_Directions for this task_:
All lines from the one with "Given: Select the" through the close of the records below are to be set down exactly, and no others.

(Records excerpted from a collection)
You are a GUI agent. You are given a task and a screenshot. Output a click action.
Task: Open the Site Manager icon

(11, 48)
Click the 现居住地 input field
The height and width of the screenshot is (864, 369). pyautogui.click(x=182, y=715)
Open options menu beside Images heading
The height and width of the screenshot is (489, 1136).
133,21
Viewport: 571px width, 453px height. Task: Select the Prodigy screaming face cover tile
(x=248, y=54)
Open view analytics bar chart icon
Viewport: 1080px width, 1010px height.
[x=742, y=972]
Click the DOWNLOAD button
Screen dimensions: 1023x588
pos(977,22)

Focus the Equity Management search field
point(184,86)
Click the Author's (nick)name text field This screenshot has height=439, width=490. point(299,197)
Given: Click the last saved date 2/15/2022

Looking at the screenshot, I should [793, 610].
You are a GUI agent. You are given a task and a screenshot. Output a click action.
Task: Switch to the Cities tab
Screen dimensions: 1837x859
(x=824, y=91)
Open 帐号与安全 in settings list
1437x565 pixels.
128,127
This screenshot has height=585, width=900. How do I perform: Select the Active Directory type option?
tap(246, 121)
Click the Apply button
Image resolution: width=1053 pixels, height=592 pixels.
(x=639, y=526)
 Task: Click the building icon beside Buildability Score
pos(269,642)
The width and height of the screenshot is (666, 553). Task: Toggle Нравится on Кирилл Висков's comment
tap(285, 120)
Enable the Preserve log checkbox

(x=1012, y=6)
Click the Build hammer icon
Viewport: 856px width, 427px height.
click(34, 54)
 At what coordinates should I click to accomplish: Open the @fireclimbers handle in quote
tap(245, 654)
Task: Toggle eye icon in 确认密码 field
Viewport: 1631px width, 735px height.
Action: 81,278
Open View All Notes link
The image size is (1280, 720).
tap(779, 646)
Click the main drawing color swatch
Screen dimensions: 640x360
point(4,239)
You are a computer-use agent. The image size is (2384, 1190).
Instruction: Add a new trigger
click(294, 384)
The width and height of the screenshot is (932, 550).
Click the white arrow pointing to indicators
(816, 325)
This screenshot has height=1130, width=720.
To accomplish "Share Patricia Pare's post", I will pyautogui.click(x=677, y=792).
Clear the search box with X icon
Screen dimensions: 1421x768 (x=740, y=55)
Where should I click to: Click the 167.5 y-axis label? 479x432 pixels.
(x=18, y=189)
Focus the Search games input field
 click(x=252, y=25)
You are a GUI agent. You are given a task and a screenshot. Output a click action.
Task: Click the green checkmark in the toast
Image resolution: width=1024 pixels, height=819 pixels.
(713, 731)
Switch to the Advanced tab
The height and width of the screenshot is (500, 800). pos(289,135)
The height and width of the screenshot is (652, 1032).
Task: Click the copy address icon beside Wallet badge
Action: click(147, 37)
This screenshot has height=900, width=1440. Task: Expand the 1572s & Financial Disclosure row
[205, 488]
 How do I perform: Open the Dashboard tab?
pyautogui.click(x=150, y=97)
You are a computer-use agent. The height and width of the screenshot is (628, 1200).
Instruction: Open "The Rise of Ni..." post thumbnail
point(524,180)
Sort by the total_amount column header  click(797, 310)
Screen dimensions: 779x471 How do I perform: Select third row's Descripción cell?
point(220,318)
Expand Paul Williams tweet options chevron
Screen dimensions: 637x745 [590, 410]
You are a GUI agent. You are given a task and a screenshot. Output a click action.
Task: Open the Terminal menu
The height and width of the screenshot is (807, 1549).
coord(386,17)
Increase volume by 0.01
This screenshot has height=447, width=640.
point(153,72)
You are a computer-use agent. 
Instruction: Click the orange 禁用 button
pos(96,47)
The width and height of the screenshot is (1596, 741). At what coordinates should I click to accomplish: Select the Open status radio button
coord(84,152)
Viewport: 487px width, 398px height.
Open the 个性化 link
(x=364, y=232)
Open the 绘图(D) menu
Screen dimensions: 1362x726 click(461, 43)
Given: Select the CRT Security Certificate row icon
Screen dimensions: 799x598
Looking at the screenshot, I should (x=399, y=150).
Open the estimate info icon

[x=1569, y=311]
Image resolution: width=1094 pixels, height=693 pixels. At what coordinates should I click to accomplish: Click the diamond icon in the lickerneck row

_Exercise answer_:
Given: Select the CRT Security Certificate row icon
Screen dimensions: 799x598
Looking at the screenshot, I should (x=399, y=150).
Open the estimate info icon

[x=1569, y=311]
Image resolution: width=1094 pixels, height=693 pixels. At what coordinates should I click to accomplish: Click the diamond icon in the lickerneck row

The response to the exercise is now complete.